AUTHORIZED AND ACCEPTED: I certify that I am the vehicle owner and hereby authorize Chesapeake Collision to
incur costs and make repairs as specified in the original estimate as well as any supplemental estimate(s) necessary to completely repair the vehicle described above.
I understand that payment is due in full prior to release of the vehicle, including any and all additional supplemental charges, and I acknowledge the existence of an express mechanic’s lien on the vehicle until Chesapeake Collision has been paid in full for the total repair cost.
NO CASH, PERSONAL CHECKS OR AMERICAN EXPRESS WILL BE ACCEPTED.
I grant permission to Chesapeake Collision and its employees and agents to operate my vehicle as advisable for the repair, testing, transportation, and/or inspection. I agree that Chesapeake Collision shall not be responsible for any damage or loss to the vehicle, or any contents left therein, including but not limited to loss by fire, theft, accident, or any other cause. Further, I agree that Chesapeake Collision is not responsible for the replacement of vehicle parts/
components that fail during the course of the repair and that are unrelated to the repairs being performed (e.g., dead battery, seat or window motors, or other components that are subject to wear and tear). I acknowledge and agree that
Chesapeake Collision may choose to use upgraded parts from those written in the repair estimate in its sole discretion and at its own cost to expedite the repair process. I understand that any old and/or replaced parts removed from the
vehicle will be disposed of by Chesapeake Collision, unless otherwise indicated below.
I understand that Chesapeake Collision has multiple locations and occasionally transfers vehicles to another of its locations for repair when authorized to do so by the vehicle’s owner. All relocation of vehicles between Chesapeake
Collision’s shop locations is performed at Chesapeake Collision’s sole expense and may result in a shorter repair time.

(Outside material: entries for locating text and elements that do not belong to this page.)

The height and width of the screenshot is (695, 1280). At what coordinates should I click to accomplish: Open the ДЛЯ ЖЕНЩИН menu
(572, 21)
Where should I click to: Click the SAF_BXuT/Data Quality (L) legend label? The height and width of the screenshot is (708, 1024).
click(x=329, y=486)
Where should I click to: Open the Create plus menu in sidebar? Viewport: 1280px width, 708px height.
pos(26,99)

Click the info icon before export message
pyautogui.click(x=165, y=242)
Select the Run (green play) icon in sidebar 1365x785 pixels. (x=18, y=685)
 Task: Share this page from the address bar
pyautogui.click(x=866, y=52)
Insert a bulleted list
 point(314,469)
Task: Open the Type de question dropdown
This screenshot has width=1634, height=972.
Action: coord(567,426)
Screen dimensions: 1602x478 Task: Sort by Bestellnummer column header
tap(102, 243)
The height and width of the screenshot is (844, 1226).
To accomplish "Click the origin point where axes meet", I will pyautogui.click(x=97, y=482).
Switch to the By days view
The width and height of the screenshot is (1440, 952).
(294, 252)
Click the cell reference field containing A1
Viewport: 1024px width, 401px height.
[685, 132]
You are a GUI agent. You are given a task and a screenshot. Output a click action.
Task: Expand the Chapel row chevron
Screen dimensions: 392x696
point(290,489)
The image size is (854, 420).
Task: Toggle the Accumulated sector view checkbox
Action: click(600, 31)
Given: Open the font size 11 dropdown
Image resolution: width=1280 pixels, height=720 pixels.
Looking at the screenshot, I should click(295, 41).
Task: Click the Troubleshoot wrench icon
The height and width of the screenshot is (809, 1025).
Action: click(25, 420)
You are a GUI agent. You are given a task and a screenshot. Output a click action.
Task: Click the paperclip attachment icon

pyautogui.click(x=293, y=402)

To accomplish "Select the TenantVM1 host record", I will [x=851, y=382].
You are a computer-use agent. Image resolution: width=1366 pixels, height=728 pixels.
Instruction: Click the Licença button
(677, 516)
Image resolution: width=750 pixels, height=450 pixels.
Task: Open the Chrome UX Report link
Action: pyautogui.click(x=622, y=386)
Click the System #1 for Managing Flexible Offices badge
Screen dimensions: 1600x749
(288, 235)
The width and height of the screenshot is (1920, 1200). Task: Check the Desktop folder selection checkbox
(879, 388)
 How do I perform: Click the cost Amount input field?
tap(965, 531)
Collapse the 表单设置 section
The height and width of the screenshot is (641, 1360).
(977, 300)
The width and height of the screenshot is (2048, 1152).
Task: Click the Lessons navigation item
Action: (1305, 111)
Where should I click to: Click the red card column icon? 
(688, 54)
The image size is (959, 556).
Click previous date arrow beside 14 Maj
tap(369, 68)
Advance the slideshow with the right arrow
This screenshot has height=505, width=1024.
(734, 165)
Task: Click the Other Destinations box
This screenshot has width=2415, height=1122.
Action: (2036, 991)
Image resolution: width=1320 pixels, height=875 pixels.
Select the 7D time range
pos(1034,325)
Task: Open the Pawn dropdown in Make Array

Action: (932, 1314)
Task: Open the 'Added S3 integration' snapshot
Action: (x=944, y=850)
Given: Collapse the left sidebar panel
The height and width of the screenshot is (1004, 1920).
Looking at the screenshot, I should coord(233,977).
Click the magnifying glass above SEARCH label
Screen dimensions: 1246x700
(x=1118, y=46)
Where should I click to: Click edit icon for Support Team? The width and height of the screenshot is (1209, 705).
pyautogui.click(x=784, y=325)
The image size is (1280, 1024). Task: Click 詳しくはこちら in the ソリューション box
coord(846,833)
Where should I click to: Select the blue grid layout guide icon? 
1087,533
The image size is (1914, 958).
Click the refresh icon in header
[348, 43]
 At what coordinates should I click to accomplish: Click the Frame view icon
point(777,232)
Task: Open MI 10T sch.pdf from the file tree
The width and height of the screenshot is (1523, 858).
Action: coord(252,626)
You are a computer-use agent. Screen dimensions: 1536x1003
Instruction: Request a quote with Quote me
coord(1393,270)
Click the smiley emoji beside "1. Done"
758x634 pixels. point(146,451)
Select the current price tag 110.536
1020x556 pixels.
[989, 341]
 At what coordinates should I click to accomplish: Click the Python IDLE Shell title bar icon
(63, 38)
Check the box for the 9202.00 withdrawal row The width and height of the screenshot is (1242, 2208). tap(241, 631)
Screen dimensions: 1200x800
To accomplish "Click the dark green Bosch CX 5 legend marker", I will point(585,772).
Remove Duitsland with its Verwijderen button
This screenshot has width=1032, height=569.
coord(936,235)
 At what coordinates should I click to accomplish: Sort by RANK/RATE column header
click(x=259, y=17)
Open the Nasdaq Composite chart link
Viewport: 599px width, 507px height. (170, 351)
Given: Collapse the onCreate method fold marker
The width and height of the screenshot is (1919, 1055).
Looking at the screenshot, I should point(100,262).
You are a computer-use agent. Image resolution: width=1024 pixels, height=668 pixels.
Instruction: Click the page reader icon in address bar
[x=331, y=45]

All vehicles will be returned to the original shop location when ready for pick up. I authorize Chesapeake Collision to transport my vehicle to another of its locations, if needed.
DIRECTION TO PAY:I authorize the insurance company indicated below to make payment to Chesapeake Collision directly on my behalf. I further authorize Chesapeake Collision to act as Power of Attorney to sign on my behalf any insurance checks issued to pay for the repair of the vehicle identified above.
I confirm that I have not received any payment from the insurance company except as listed below and agree to remit promptly all insurance payments I receive to Chesapeake Collision. NOTE: Insurance checks cashed and later paid by credit card will incur a 3% convenience fee.